| Extracted records |

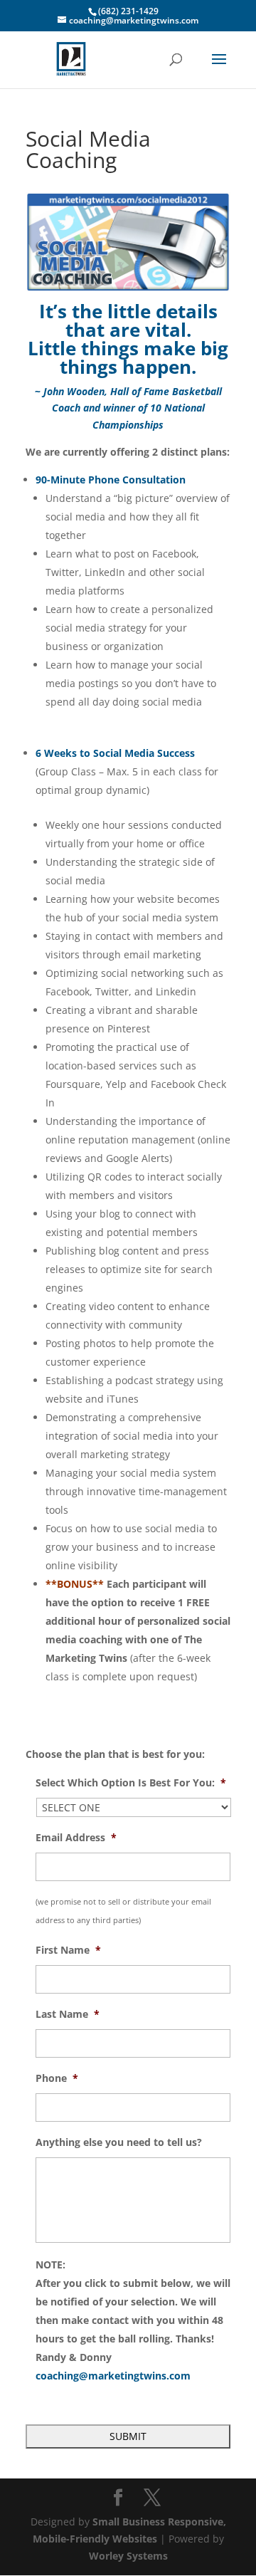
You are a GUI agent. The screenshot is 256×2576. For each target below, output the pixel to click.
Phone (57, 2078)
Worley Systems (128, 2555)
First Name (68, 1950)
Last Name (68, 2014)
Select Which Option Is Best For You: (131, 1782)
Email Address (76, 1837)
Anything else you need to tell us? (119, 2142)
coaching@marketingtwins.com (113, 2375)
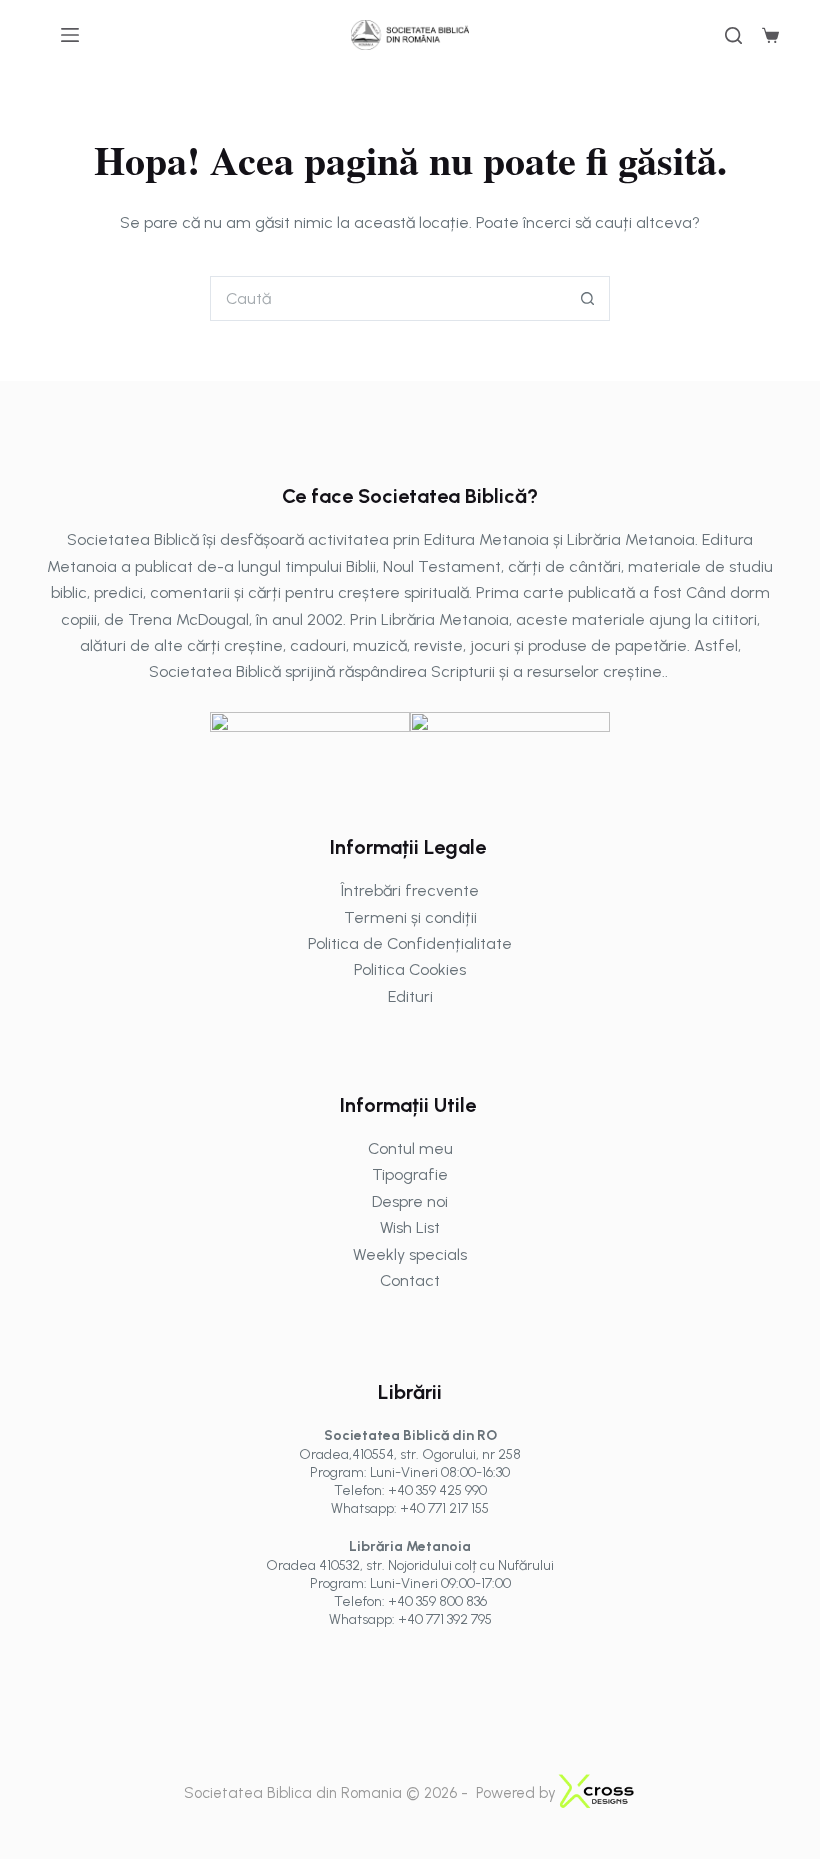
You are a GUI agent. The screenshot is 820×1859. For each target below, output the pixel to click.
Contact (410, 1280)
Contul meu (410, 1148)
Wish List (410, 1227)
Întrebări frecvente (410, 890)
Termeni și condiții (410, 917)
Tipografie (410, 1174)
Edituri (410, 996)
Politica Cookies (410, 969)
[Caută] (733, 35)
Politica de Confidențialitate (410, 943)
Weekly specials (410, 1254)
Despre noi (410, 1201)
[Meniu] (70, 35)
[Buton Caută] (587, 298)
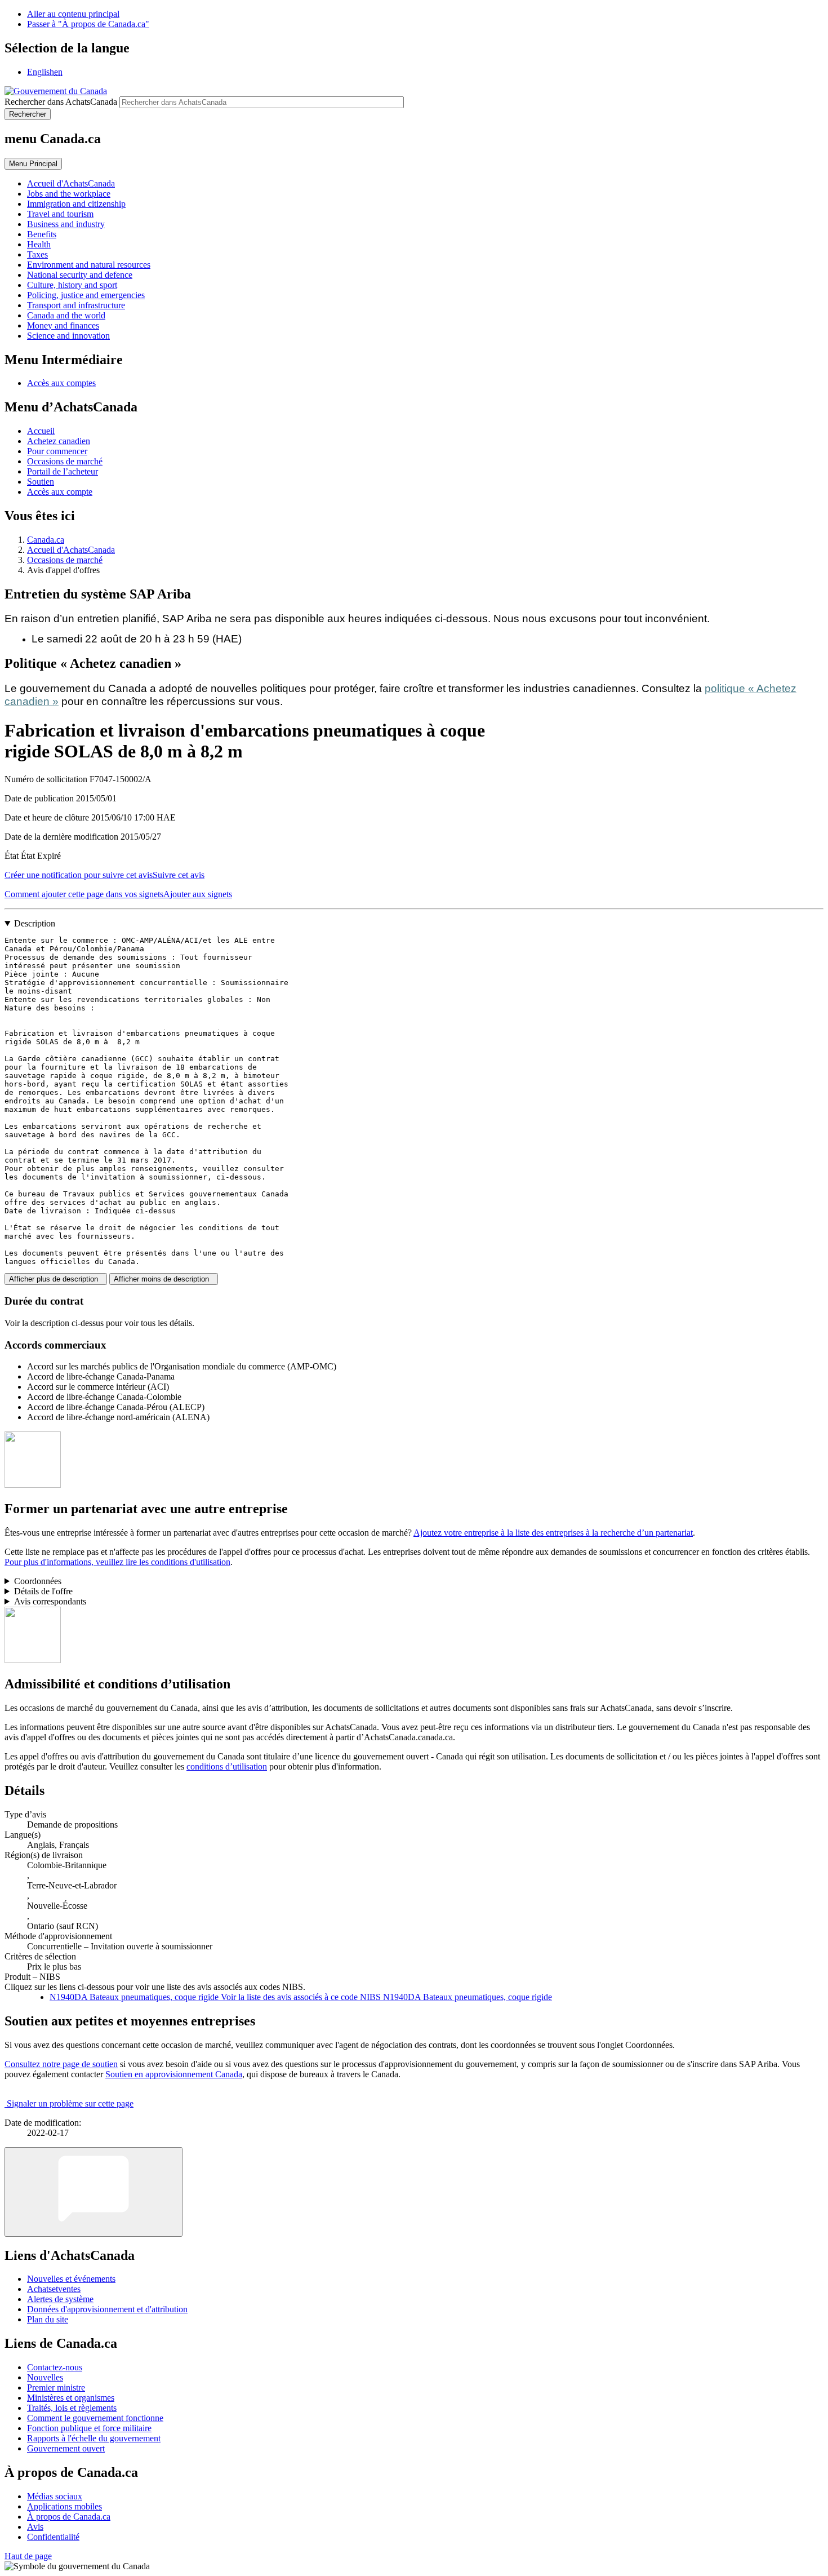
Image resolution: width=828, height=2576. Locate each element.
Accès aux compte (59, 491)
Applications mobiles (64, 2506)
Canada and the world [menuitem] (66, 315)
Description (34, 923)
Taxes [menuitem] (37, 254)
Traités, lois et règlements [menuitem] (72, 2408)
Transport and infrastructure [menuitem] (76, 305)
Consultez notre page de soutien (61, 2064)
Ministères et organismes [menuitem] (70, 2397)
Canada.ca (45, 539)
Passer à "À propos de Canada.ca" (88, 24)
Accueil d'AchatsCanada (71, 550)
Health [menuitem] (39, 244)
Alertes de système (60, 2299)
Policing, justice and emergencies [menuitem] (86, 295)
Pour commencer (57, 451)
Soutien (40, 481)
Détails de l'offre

| To do |
How many lines in the material contain the string "output"? Give the number alone.

| Solution |
2